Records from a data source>
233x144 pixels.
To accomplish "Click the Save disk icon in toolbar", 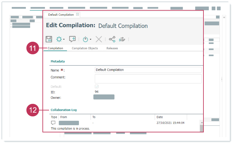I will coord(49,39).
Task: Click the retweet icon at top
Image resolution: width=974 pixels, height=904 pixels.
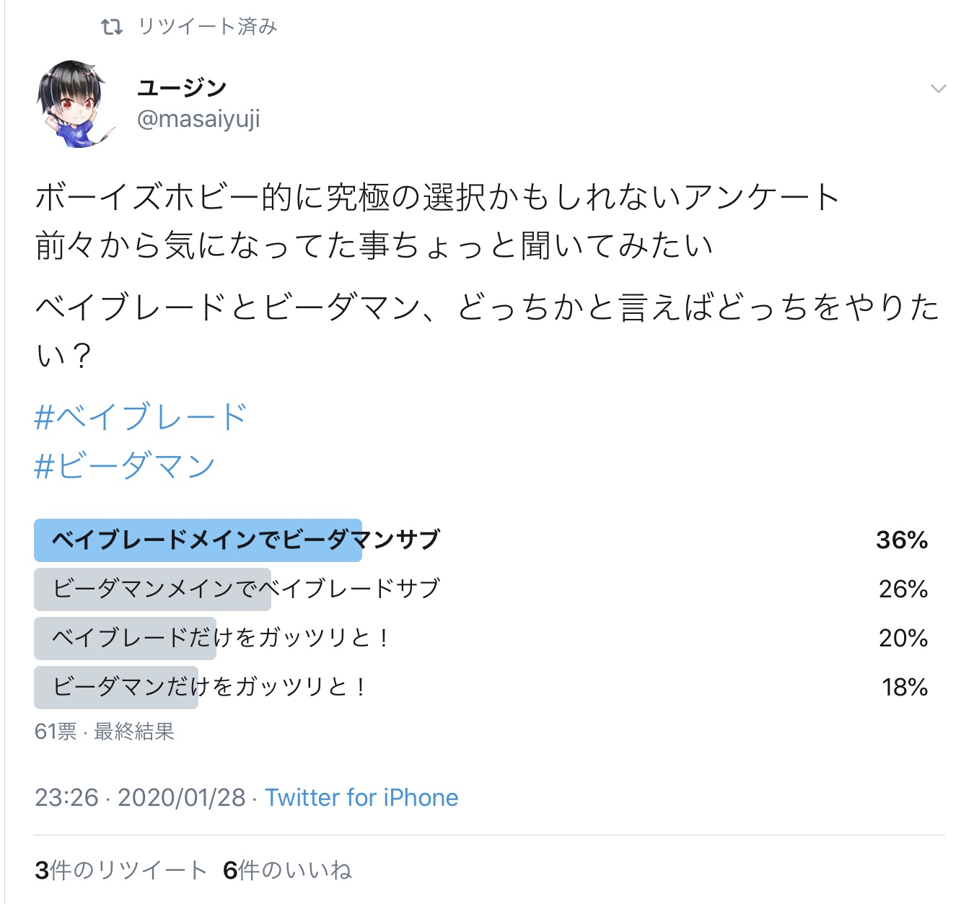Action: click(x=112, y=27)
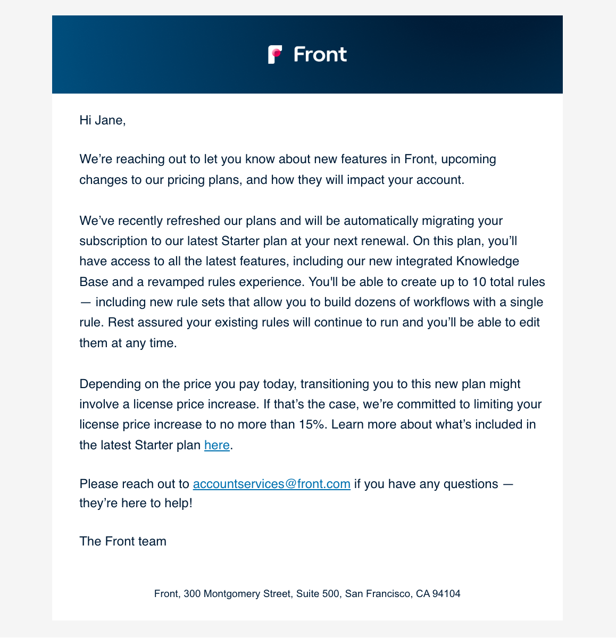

THE TASK> Your copy should hold only the lines running from the one that contains "Task: Click the retweet icon at top" through the final line of the data; transcribe them exactly, both ends included, and leave pictures out.

RESPONSE TO THE TASK>
Task: Click the retweet icon at top
Image resolution: width=974 pixels, height=904 pixels.
Action: click(x=112, y=27)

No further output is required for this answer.